First let me show the test
case class MethodNameTest(field1: Object) {
def getFoo(arg: Object): Unit = {}
def getFoo2(arg: Object, arg2: Object): Unit = {}
}
class MethodNamesMacroSpec extends FlatSpec with Matchers {
"Names macro" should "extract from an function" in {
methodName[MethodNameTest](\_.field1) shouldEqual MethodName("field1")
}
it should "extract when the function contains an argument" in {
methodName[MethodNameTest](\_.getFoo(null)) shouldEqual MethodName("getFoo")
}
it should "extract when the function contains multiple argument" in {
methodName[MethodNameTest](\_.getFoo2(null, null)) shouldEqual MethodName("getFoo2")
}
it should "extract when the method is curried" in {
methodName[MethodNameTest](m =\> m.getFoo2 \_) shouldEqual MethodName("getFoo2")
}
}
methodName
here is a macro that extracts the method name from a lambda passed in of the parameterized generic type. What’s nice about how scala set up their macros is you provide an alias for your macro such that you can re-use the macro but type it however you want.
object MethodNames {
implicit def methodName[A](extractor: (A) =\> Any): MethodName = macro methodNamesMacro[A]
def methodNamesMacro[A: c.WeakTypeTag](c: Context)(extractor: c.Expr[(A) =\> Any]): c.Expr[MethodName] = {
...
}
}
I’ve made the methodName function take a generic and a function that uses that generic (even though no actual instance is ever passed in). The nice thing about this is I can re-use the macro typed as another function elsewhere. Imagine I want to pin [A]
so people don’t have to type it. I can do exactly that!
case class Configuration (foo: String)
implicit def config(extractor: Configuration =\> Any): MethodName = macro MethodNames.methodNamesMacro[Configuration]
config(\_.foo) == "foo"
At this point its time to build the bulk of the macro. The idea is to inspect parts of the AST and potentially walk it to find the pieces we want. Here’s what I ended up with:
def methodNamesMacro[A: c.WeakTypeTag](c: Context)(extractor: c.Expr[(A) =\> Any]): c.Expr[MethodName] = {
import c.universe.\_
@tailrec
def resolveFunctionName(f: Function): String = {
f.body match {
// the function name
case t: Select =\> t.name.decoded
case t: Function =\>
resolveFunctionName(t)
// an application of a function and extracting the name
case t: Apply if t.fun.isInstanceOf[Select] =\>
t.fun.asInstanceOf[Select].name.decoded
// curried lambda
case t: Block if t.expr.isInstanceOf[Function] =\>
val func = t.expr.asInstanceOf[Function]
resolveFunctionName(func)
case \_ =\> {
throw new RuntimeException("Unable to resolve function name for expression: " + f.body)
}
}
}
val name = resolveFunctionName(extractor.tree.asInstanceOf[Function])
val literal = c.Expr[String](Literal(Constant(name)))
reify {
MethodName(literal.splice)
}
}
For more details on parts of the AST here is a great resource
In the first case, when we pass in methodName[Config](_.method)
it gets mangled into a function with a body that is of x$1.method
. The select indicates the x$1 instance and selects the method
expression of it.

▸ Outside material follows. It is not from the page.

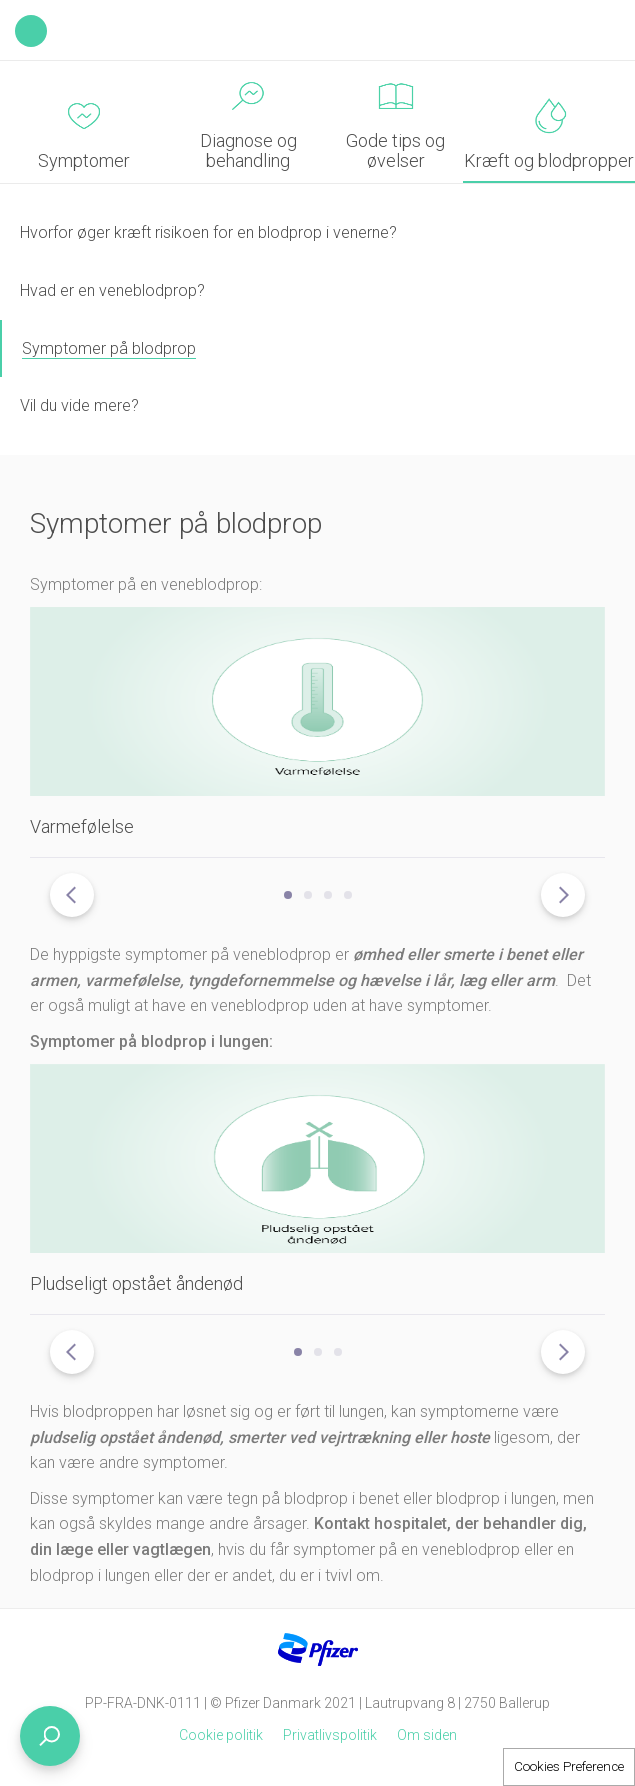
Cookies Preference (569, 1766)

This is an easy case.
In the block case that maps to when we call methodName[Config](c => c.thing _)
. In this case we have a function but its curried. In this scenario the function body is a block who’s inner expression is a function. But, the functions body of that inner function is an Apply.

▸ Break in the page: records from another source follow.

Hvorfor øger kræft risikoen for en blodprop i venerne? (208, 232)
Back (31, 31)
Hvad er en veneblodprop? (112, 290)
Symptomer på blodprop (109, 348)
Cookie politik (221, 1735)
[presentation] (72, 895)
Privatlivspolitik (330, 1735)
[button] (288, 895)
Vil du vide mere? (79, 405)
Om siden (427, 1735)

Apply takes two arguments – a Select or an Ident for the function and a list of arguments
So that makes sense.
The rest is just helper methods to recurse.
The last piece of the puzzle is to create an instance of a string literal and splice it into a new expression returning the MethodName
case class that contains the string literal.
All in all a fun afternoons worth of code and now I get semantic string safety. A great use case here can be to type configuration values or other string semantics with a trait. You can get compile time refactoring + type safety. Other use cases are things like database configurations and drivers (the .NET mongo driver uses expression trees to type an object to its underlying mongo collection).